- [Exercise requirements]
Pick up the passage on the pre-swing waggle in golf where it stops, and carry it on for a paragraph or two. Take no notice of the lines that follow it.

- [Quoted passage]

==*==

All great ball strikers past and present waggle(d) the club. However, this fundamental is almost never taught today and it’s rarely seen outside of the players on the PGA Tour. As a result, few golfers take full advantage of this simple yet vital body action done immediately before starting the swing.
Essentially, the waggle motion provides a smooth transition from the static position at address to the dynamic movement of the swing. These techniques act as a trigger to relax, tune up and tone up the muscles that will be used during the swing. It also gives them a feel for the pace at which the movement of the swing will take place. Unfortunately, most recreational golfers and even some modern Tour players get too mechanical over the ball. They stop moving and take too much time before they draw the club back, which almost guarantees to create tension.
Jack Nicklaus initiated his backswing by turning his chin to the right, so it points at a spot a couple of feet behind the ball. This distinctive move served as a trigger to help get his swing started, and it allowed him to turn more easily. A tilt of the chin also helps to identify the line for your backswing so it doesn’t get too far inside or outside. It previews the straighter-back path that is suited to a basic fade or a more inside path that is suited to a basic draw. It’s a principle that Alex Morrison advocated and discussed in his 1940 book, Better Golf Without Practice. Morrison recommended holding the chin back through the strike to keep the right shoulder from becoming too active and causing the club to swing down from the outside. This action prevents an over-the-top move.
Every fine player in the game, past and present, has kept their arms and hands in motion prior to taking the club back. Historically, Johnny Revolta; a marquee golfer from my father’s generation and winner of the 1935 PGA Championship, is widely credited for being the first to realize the importance of a precise and refined waggle of the hands and arms. Revolta was a master of the short game and a real “hands” player. He was one of the first to make use of the waggle as a precursor or mini-simulation of the upcoming golf shot. He also used it to establish the path of the clubhead on the backswing and for overall swing tempo.
It seems that Revolta was the first to vary the speed and rhythm of the waggle according to the different circumstances he encountered. On normal shots, he waggled the club head back and forth along the target line. For a fade, he waggled on a slightly out-to-in path. For a draw, he followed an in-to-out line. Essentially, it’s good form to feel that your weight is moving back and forth slightly as you waggle the club. It keeps your arms, wrists and legs from becoming taut.

==*==

- [Given data]

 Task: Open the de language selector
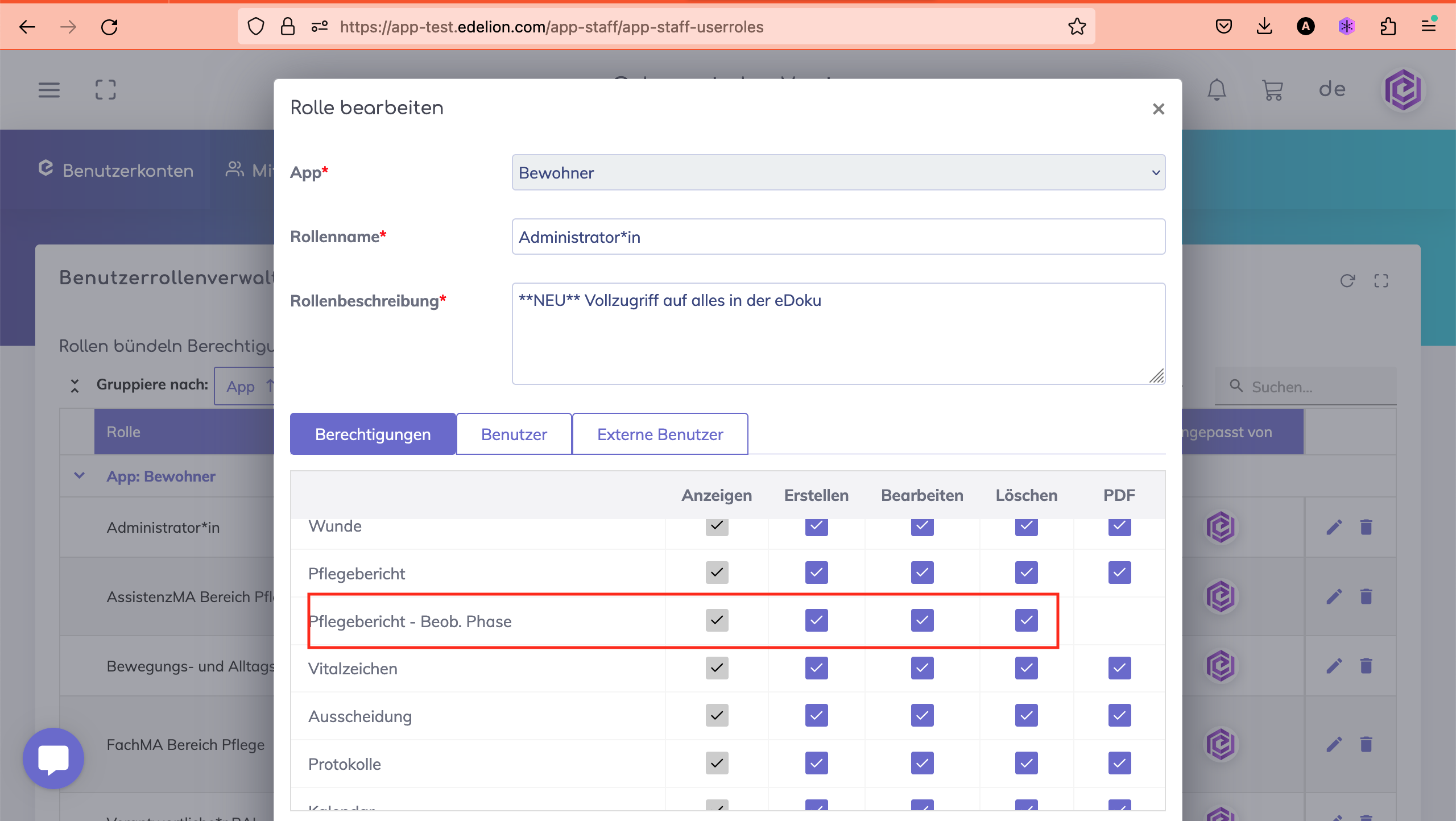(1332, 90)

==*==

- [The reply]
The lesson here is that waggles, when not exaggerated and done properly, are an integral part of your swing. And, to a degree, they have varied among the top players. Bobby Jones kept his entire body “lively” with little hesitation into his swing; Lee Trevino did a little dance step from left to right previewing an open stance and fade. Gary Player kicked in his right knee to trigger his backswing and, of course, Nicklaus swiveled his chin. The point is, good players all do something prior to beginning the swing, and you need to find what works best for you. Be sure to practice your waggle, just like you would any other part of your game.
How to Waggle the Club Properly: Hold the club slightly above the ball. Use your hands, wrists and arms to motivate the club in the backwards waggle. Then, use them again to let the club return in the forward waggle. During the back waggle, the shaft moves on the same angle established at address. Allow the left hand to control this motion with some help from the right hand. Keep the left arm in the same space as at address and allow the right arm to bend slightly and touch the inside of the right hip. The lower body picks up on the rhythm being created and reacts in unison with the coordinated movement of the entire body. In the forward waggle, the entire shaft and movement of the club moves on a slightly flatter plane and more from the inside as compared to the back waggle. This matches the change of plane and path from the backswing and forward swing. Certainly, the clubface returns back to the ball squarely or as appropriate for the desired result.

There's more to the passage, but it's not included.